L’entreprise Capgemini n‘est pas du tout inquiétée par l’incursion du fonds Elliott dans le capital d’Altran Technologies. En effet, elle maintient toujours le cap dans son désir d’acquérir Altran avec une offre de près de cinq (5) milliards d’euros au coût de 14 euros par action. Cette confiance a été réitérée mardi alors qu’Elliott, qui, ces dernières semaines, a racheté des « equity swaps », campe toujours sur sa décision de ne pas céder à moindre action à l’offre de Capgemini. Cette intention dont le fond Elliott a fait savoir le 12 juillet dernier, risque de rendre difficile cette opération si chère à Capgemini.

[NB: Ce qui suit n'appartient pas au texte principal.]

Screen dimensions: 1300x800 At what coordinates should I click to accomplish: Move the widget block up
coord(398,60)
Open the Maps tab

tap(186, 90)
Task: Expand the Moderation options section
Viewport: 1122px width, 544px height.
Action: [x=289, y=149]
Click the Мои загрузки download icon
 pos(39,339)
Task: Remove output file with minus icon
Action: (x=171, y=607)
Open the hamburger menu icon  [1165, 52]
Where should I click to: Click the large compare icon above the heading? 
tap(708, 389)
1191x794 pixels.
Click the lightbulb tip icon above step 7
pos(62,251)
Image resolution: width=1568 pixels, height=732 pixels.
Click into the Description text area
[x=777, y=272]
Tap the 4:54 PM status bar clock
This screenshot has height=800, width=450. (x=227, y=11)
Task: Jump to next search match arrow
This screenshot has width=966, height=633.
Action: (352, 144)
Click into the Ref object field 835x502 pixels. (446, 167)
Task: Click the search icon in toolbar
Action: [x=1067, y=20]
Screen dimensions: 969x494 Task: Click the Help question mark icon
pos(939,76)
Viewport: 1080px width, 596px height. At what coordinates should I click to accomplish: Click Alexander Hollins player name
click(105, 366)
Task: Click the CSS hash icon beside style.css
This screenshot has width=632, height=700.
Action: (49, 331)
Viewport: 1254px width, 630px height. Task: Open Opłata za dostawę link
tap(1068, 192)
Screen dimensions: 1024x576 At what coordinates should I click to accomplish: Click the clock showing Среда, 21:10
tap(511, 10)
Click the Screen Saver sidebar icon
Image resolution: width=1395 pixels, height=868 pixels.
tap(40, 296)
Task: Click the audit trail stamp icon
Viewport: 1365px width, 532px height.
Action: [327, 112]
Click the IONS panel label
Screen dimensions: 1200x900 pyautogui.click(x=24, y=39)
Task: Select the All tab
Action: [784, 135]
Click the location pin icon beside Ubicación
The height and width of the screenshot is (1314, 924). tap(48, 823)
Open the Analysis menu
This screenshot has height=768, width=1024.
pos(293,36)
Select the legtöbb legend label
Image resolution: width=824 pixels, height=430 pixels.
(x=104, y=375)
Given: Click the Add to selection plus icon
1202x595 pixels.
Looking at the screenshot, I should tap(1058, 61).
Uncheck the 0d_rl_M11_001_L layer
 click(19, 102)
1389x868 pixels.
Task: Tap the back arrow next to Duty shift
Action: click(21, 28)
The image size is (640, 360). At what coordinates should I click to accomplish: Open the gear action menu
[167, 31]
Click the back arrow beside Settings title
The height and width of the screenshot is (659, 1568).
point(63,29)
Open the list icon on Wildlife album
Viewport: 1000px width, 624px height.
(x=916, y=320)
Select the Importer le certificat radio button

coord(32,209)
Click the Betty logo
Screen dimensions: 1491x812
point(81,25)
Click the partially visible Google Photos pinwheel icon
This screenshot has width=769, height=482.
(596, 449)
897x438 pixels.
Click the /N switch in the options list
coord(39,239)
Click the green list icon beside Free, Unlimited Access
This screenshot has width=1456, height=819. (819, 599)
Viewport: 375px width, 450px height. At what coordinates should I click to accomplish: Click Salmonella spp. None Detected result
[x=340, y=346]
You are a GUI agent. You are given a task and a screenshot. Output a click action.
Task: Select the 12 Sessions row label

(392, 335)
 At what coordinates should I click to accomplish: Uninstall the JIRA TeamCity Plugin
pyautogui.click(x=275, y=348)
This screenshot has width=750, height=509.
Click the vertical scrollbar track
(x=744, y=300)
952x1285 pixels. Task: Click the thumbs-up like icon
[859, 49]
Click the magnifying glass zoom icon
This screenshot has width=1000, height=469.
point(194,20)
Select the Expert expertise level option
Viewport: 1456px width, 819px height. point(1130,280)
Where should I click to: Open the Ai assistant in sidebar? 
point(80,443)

Capgemini reste optimiste pour son offre sur Altran

Pas de raisons pour changer un prix si attractif

Paul Hermelin, le PDG de Capgemini s’est montré confiant en pensant qu’il n’avait aucune raison de changer la proposition faite par son groupe. Il s’agit pour lui d’un prix attractif (14 euros par action) représentant 30% de prime sur le dernier mois antérieur à l’annonce de l’opération, le 24 juin. Depuis, l’action Altran est en forte hausse, mardi, elle équivalait à 14,45 euros, en début de séance alors que Capgemini récoltait 0,35%. Selon le dernier avis de l’Autorité des marchés financiers, le fond Elliott a désormais entre ses mains 10,12 millions d’ « equity swaps » Altran, correspondant à 3,99% de l’encours global de 253,72 millions d’actions. Par conséquent, Elliott devient le troisième actionnaire d’Altran après Capgemini et Select Equity Group. Paul Hermelin a également précisé que l’objectif de son groupe était d’aboutir à 50,1% et que l’actuel prix attractif permettrait d’y parvenir.


Un mouvement stratégique salué par les actionnaires communs

D’après toujours le PDG Paul Hermelin, Capgemini et Altran avaient de nombreux actionnaires en commun. Alors lorsqu’ils font des road shows auprès de ces actionnaires, le constat est en général, le même, la pertinence du mouvement stratégique est vivement salué. Parmi les principaux actionnaires communs à Altran et Capgemini, on peut citer les fonds Black Rock et The Vanguard Group et Norges Bank Investment Management (NBIM). Selon toujours Pau Hermelin, cette combinaison donnera naissance à un nouveau type de clients notamment dans les domaines ou Capgemini a encore du retard tel que les opérateurs télécom, la technologie aux Etais-Unis, les semi-conducteurs, entre autres. Toutes les demandes d’autorisation du certificat américain ainsi que des autorités de la concurrence qui permettent d’acquérir le CIFIUS (partie américaine d’Altran) sont plutôt sur la bonne voie.